Whatever you do decide to do as your sadhana, it’s important to commit to it for at least 30 days, so you can see the subtle shifts from following a consistent practice.
Although it doesn’t have to be meditation, I can’t recommend it enough. Don’t know how to meditate? Just check out my post, here, and apply this practice into your daily life.
2. Make it a habit
Believe it or not, but almost everything we do in our lives is a habit. And guess what?
If you don’t have mindful habits, you will have mindless habits.
Before I had committed to my morning sadhana practice, I spent my mornings scrolling through Instagram like it was the morning newspaper, feeling brain dead only an hour into starting my day.
Can anyone else relate?
Switch out your mindless habits for mindful habits. Guess how long it takes to make a habit? 30 days. That’s right — whatever practice you decide to cultivate, it’s crucial to stay committed for 30 days. If you miss a day, start back again at day one.
My favorite habit? It definitely has become waking up with the sun, partaking in conscious rituals such as expressing gratitude, doing breathwork, meditation, and finishing by making my favorite bulletproof latte.
Don’t let your mindless habits consume your life. Cultivate good habits that will benefit you.
1. Master coping with transitions
Being in constant transition is not easy. And as travelers, we find ourselves more often in a state of transition than not. Airports, taxis, busses, trains — switching time zones, moving from one culture to the next. Heck, one day you could be on a beach, in a bikini, and the next you could be in a Mosque covered with clothing from head to toe.
Transition: noun; the process or a period of changing from one state or condition to another.
Yes, these changes can be fun. But the thing about transition, is that whenever there is transition, there is resistance.
When you wake up in the morning, we press the snooze button because there is resistance in the transition from sleeping to waking. When we get in a cold shower, there is resistance from the room temperature to the cold water temperature. When a baby is born — there is great resistance from the warm, comforting womb inside the mother to the bright, new environment.
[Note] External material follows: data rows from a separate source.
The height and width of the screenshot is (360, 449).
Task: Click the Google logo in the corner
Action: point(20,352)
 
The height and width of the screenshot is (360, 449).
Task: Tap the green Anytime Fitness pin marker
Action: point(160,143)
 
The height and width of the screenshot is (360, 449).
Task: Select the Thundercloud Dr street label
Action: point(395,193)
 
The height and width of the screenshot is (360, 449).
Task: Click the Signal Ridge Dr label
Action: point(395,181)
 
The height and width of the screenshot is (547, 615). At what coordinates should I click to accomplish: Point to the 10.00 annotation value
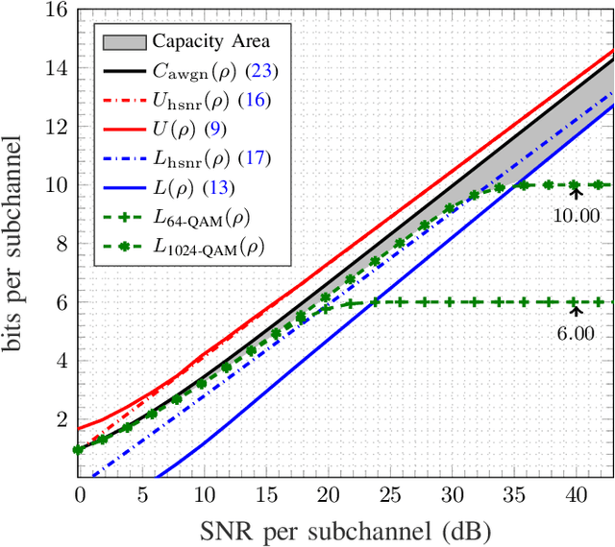[576, 215]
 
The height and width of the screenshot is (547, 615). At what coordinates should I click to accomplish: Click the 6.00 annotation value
[576, 333]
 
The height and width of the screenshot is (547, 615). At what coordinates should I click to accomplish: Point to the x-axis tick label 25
[390, 495]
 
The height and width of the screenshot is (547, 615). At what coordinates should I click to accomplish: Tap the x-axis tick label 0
[79, 495]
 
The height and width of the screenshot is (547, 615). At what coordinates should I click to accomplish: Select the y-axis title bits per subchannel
[19, 243]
There is resistance here. And yet, it is within this transition where growth and expansion occurs.
So being a traveler, constantly in transition, I’ve found that no matter where I am in the world, and no matter what time zone — when I wake up and practice my daily sadhana, I can find stability.
2. You’ll vibrate higher
Have you ever heard that what you vibrate, you attract? Have you experienced waking up on the wrong side of the bed, and somehow everything else goes wrong that day? This isn’t chance. This is a prime example demonstrating that you will attract more of where you are vibrating.
Yogi Bhajan speaks about sadhana as “the difference between fate and destiny”
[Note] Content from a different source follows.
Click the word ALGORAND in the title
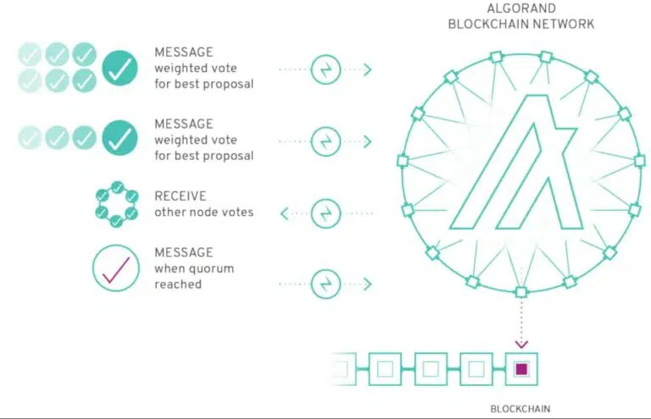pyautogui.click(x=521, y=8)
Fate is rolling out of bed. But the power of sadhana is having the power to shift your magnetic field, shifting the outcome of your day.
Imagine if you could reset your vibration every single morning? Well, you can through your daily practice that works for you.
3. You’ll attract better opportunities
As we begin to vibrate higher, and reset our magnetic field, we begin to access flow state. Amazing opportunities will begin to arise, physiological change might occur, and your life overall will start to improve. Yes, just from cultivating a daily sadhana practice.
I know this probably sounds crazy. But literally everything in my life changed as soon as I started a daily meditation practice.
And if you don’t believe me — ask anybody who knows me. Everyone started asking me “how are you doing what you’re doing? How are you living such an amazing life?”
I can’t even begin to tell you how much of my life changed since beginning a committed meditation practice. I had just quit my job to travel the world, and my whole life had been turned upside down.
At the time, I didn’t know why or how my life was shifting so much.
I found myself in India a couple weeks into my travels, where I took on a sadhana practice.
And that’s when everything changed.
No matter where I was in the world, who I was with, or what I was doing, I had one thing that kept me stable every single day. And that was my morning meditation.